During spatial learning, space is represented in the hippocampus through plastic changes in the connections between neurons. Jozsef Csicsvari and his collaborators investigate spatial learning in rats using the cheeseboard maze apparatus. This apparatus contains many holes, some of which are selected to hide food in order to test spatial memory. During learning trials, animals learn where the rewards are located, and after a period sleep, the researchers test whether the animal can recall these reward locations. In previous work, they and others have shown that memory of space is encoded in the hippocampus through changes in the firing of excitatory pyramidal cells, the so-called “place cells”. A place cell fires when the animal arrives at a particular location. Normally, place cells always fire at the same place in an environment; however, during spatial learning the place of their firing can change to encode where the reward is found, forming memory maps.
In their new publication, the researchers investigated the timescale of map formation, showing that during spatial learning, pyramidal neuron maps representing previous and new reward locations “flicker”, with both firing patterns occurring. At first, old maps and new maps fluctuate, as the animal is unsure whether the location change is transient or long-lasting. At a later stage, the new map and so the relevant new information dominates.

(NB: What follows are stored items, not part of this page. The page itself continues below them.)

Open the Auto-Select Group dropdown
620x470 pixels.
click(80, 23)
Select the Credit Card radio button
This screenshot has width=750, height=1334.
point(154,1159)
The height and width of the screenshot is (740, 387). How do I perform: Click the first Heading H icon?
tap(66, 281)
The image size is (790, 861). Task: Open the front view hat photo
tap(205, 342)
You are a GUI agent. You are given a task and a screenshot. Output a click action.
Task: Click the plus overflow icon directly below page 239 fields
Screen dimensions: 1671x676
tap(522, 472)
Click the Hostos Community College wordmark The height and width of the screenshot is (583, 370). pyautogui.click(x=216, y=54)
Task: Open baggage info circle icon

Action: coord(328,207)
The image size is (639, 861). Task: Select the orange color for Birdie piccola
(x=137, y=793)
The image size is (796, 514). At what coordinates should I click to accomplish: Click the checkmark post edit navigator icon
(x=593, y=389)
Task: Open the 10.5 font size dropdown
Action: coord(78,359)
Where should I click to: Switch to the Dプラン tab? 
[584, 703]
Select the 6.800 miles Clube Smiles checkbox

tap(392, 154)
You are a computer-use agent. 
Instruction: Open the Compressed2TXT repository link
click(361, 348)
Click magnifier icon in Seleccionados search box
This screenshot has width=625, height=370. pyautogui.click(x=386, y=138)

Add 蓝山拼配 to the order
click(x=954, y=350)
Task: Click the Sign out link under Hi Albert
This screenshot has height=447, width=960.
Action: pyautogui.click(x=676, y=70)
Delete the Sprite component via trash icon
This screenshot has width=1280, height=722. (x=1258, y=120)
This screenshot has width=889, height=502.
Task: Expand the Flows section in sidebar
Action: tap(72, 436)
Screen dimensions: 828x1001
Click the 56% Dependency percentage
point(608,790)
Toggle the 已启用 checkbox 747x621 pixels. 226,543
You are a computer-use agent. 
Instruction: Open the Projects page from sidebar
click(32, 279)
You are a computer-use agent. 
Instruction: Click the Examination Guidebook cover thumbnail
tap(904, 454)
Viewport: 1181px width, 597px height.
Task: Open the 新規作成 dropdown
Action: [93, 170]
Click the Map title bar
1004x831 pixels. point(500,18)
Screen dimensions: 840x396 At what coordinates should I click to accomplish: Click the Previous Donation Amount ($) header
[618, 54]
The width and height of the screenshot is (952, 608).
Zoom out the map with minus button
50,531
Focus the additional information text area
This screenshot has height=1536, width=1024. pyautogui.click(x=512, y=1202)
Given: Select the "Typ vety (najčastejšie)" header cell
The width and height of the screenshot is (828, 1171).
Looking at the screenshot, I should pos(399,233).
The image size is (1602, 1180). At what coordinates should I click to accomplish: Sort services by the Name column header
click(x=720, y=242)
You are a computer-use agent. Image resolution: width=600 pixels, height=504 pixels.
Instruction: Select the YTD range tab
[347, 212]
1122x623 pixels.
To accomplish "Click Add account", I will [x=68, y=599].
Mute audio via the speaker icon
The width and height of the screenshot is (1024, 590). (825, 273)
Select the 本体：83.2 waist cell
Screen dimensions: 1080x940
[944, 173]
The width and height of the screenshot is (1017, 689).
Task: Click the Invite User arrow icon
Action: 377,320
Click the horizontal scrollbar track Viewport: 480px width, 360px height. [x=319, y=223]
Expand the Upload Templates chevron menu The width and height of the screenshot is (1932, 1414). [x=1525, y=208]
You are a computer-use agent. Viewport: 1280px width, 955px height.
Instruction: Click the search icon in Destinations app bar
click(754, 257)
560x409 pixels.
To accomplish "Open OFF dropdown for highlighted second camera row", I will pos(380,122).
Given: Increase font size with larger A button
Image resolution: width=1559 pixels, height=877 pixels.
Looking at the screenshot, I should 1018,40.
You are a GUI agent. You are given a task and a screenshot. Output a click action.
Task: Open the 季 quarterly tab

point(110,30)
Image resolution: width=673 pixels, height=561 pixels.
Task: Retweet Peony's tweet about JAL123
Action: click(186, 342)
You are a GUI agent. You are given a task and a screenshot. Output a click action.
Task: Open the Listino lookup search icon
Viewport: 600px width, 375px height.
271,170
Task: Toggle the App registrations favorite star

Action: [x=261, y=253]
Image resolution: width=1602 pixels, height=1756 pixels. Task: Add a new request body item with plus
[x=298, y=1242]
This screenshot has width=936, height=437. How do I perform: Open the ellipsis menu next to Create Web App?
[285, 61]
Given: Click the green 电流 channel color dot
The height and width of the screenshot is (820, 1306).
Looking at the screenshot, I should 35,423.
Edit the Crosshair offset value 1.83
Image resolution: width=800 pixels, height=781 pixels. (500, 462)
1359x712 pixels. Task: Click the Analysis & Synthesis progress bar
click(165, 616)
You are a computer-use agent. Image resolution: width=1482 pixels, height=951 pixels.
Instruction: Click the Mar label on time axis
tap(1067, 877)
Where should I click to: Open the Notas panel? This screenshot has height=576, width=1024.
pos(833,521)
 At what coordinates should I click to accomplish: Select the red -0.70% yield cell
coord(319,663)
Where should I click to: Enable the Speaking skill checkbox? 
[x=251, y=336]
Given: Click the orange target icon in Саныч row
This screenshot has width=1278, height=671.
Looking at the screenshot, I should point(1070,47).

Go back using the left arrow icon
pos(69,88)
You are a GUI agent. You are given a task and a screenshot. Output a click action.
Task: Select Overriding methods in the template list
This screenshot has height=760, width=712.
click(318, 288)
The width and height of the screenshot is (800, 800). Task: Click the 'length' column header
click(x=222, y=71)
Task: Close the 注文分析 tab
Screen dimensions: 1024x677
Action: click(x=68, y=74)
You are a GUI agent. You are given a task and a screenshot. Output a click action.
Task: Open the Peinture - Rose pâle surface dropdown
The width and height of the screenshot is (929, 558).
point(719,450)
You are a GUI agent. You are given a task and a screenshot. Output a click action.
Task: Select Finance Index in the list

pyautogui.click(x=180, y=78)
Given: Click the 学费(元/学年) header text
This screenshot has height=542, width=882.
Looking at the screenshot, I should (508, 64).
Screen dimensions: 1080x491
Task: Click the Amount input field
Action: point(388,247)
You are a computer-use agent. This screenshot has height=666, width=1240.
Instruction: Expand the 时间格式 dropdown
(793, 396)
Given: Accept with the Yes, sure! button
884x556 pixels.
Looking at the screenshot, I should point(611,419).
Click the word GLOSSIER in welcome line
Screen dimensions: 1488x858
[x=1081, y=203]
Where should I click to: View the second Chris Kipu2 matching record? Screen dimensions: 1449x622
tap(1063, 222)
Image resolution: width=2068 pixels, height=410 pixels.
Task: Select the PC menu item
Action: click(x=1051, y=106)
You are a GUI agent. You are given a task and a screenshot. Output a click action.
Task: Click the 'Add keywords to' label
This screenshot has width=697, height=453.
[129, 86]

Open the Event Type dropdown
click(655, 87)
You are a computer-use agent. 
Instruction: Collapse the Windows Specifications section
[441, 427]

The scientists also investigated the contribution of inhibitory interneuron circuits to learning. They show that these interneurons, which are extensively interconnected with pyramidal cells, change their firing rates during map formation and flickering: some interneurons fire more often when the new pyramidal map fires, while others fire less often with the new map. These changes in interneuron firing were only observed during learning, not during sleep or recall. The scientists also show that the changes in firing rate are due to map-specific changes in the connections between pyramidal cells and interneurons. When a pyramidal cell is part of a new map, the strengthening of a connection with an interneuron causes an increase in the firing of this interneuron. Conversely, when a pyramidal cell is not part of a new map, the weakening of the connection with the interneuron causes a decrease in interneuron firing rate. Both, the increase and the decrease in firing rate can be beneficial for learning, allowing the regulation of plasticity between pyramidal cells and controlling the timing in their firing.
The new research therefore shows that not only excitatory neurons modify their behaviour and exhibit plastic connection changes during learning, but also the inhibitory interneuron circuits. The researchers suggest that inhibitory interneurons could be involved in map selection – helping one map dominate and take over during learning, so that the relevant information is encoded.